Shares in Rambus, a US memory chip designer, rose nearly 20 per cent on Thursday after it released emails in support of its antitrust litigation against chip manufacturers Samsung and Hynix of Korea and Micron of the US.
But Micron responded that the emails collected during a Department of Justice price-fixing investigation were unrelated to the San Francisco lawsuit where Rambus accuses the three of trying to exclude it from the memory market. The emails made available by Rambus were the result of its successful court action to get evidence unsealed to help its case.
One email sent in June 2001 by Linda Turner, an international sales vice president for Micron at the time, comments on Hynix lowering its prices for DDR (Double Data Rate) memory.
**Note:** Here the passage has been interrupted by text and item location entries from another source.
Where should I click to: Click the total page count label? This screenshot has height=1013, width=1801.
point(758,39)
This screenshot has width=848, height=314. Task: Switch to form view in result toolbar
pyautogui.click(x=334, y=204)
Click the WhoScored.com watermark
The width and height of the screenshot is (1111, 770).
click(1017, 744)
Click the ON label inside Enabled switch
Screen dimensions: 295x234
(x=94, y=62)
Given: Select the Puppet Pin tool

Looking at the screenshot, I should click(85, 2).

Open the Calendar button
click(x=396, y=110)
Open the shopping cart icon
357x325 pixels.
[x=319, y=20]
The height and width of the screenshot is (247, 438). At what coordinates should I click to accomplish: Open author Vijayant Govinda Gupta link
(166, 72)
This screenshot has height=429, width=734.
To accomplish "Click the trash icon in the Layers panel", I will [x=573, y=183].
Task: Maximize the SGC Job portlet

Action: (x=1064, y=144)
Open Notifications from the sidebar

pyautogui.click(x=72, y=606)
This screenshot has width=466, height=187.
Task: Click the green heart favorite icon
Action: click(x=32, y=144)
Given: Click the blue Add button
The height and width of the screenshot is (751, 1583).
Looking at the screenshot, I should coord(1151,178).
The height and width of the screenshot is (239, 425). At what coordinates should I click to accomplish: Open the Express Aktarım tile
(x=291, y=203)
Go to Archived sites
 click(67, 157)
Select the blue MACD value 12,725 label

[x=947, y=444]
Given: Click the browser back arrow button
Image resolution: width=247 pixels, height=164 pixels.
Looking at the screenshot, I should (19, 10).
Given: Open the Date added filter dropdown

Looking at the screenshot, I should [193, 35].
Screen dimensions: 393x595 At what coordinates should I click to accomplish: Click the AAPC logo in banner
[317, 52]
“No problem!” she writes. “We want DDR to explode in the marketplace so have actually been requesting Infineon, Samsung and Hynix to lower their DDR pricing to help it become a standard and drive Rambus away completely.”
Other Micron emails suggest the company’s salesforce is concerned at pricing of DDR, with major PC manufacturers Dell and Compaq seeming to prefer RDRAM (Rambus Dynamic Random Access Memory) chips designed by Rambus.
Daniel Francisco, spokesman for Micron, said yesterday: “Rambus has attempted to bootstrap the DoJ price-fixing investigation into a supposed boycott of Rambus Dram.”
“Rambus Dram was a failure in the marketplace because it was too costly and any performance differentials were not sufficient to justify the inherent cost differences.”
Rambus shares closed 18.5 per cent higher at $28.75 on the news.
Meanwhile, the Semiconductor Industry Association reported on Thursday that worldwide sales of semiconductors grew 8.1 per cent year-on-year to total $19.6bn in April. Sales of D-Ram chips grew by 3.7 per cent from March’s total and were up 7.7 per cent on a year earlier.